IL SUICIDIO DELL’IRAN

Il figlio del presidente Rohani e quelli dello Scià si sono tolti la vita,

lo stesso fanno oggi dissidenti e gente comune. Teheran come la Ddr

Scrive Meotti “Ufficialmente in Iran il suicidio non esiste. Si chiama “depressione” o “attacco di cuore”. Ammetterne l’esistenza sarebbe una sconfitta del regime islamico degli ayatollah. Lo stesso avveniva nella Germania dell’est, capitale mondiale dei suicidi fino agli inizi degli anni Novanta.

Un segreto e inconfessabile che oggi fa arrossire la teocrazia iraniana. E’ quello del figlio del nuovo presidente, Hassan Rohani.. Avvenne nel 1992. Il figlio di Rohani lasciò un biglietto prima di uccidersi.
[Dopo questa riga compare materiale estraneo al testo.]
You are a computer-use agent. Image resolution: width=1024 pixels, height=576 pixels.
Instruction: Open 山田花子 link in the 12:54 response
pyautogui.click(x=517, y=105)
Si tratta duna lettera di accusa indirizzata al padre, allora funzionario della Difesa e ayatollah in ascesa: “Odio il tuo governo, le tue menzogne, la tua corruzione, la tua religione, le tue doppiezze, la tua ipocrisia. Mi vergogno a vivere in questo ambiente, dove ogni giorno devo mentire ai miei amici, spiegare loro che mio padre non fa parte di tutto questo. Dire che mio padre ama questo paese, che non è vero. Mi fa star male vederti, padre, baciare la mano di Khamenei (la Guida Suprema, ndr)” dell’Iran.

Ogni giorno, l’ospedale Loqman della capitale Teheran ricovera decine di pazienti che hanno cercato di togliersi la vita in numerosi modi.”

Una lunga lista che fa capire le difficoltà iraniane di coniugare religione e politica, di farne un tutt’uno.  Scrive ancora Meotti “Il blogger Omidreza Mirsayafi aveva trent’anni quando si è tolto la vita nel famigerato carcere di Evin, la Lubianka iraniana. “Dedicava la maggior parte dei suoi articoli alla musica tradizionale persiana e alla cultura”, …Dallo scrittore Khaksar al decano dei giornalisti Pourzand una lunga lista di suicidi legati alla Rivoluzione islamica.”

Le autorità si rifiutano di rendere pubblici i numeri dei suicidi, che sono la seconda causa di morte nel paese

.. Si è ucciso anche Ali-Reza Pahlavi, figlio dell’ultimo scià dell’Iran, con un colpo di pistola nel suo appartamento di Boston, dove viveva in esilio.

.. Ha tentato il suicidio anche Ali Tehrani, il cognato dell’ayatollah Khamenei, sposato alla sorella Badri, e che ha trascorso diversi periodi al confino e in carcere per aver condotto una campagna contro i leader religiosi iraniani.

Si sono suicidati Nahal Sahabi e Behnam Ganji, una giovane coppia iraniana, lei maestra d’asilo e lui studente, innamorati e pieni di speranze per il futuro, vittime di un regime crudele che ha distrutto le loro vite semplicemente perché Ganji divideva un appartamento con un attivista per i diritti umani.

….C’è un libro proibito oggi in Iran. Si intitola “Il gufo cieco”. Venne scritto da Sadeq Hedayat, il capostipite della letteratura iraniana moderna, anche lui morto suicida a Parigi, oppositore sia dello Scià che dei fedeli dell’imam Khomeini. Hedayat è l’autore di racconti come “Sepolto vivo”, un poderoso atto d’accusa contro “l’Iran dei religiosi inturbantati”. L’Iran di oggi è come il gufo di Hedayat. Un magnifico uccello notturno. Ma cieco al futuro. Questo, forse, aveva visto il figlio di Hassan Rohani prima di premere il grilletto della pistola del padre. Si uccise, simbolo tragico del suicidio dell’Iran contemporaneo, con l’arma della Rivoluzione.”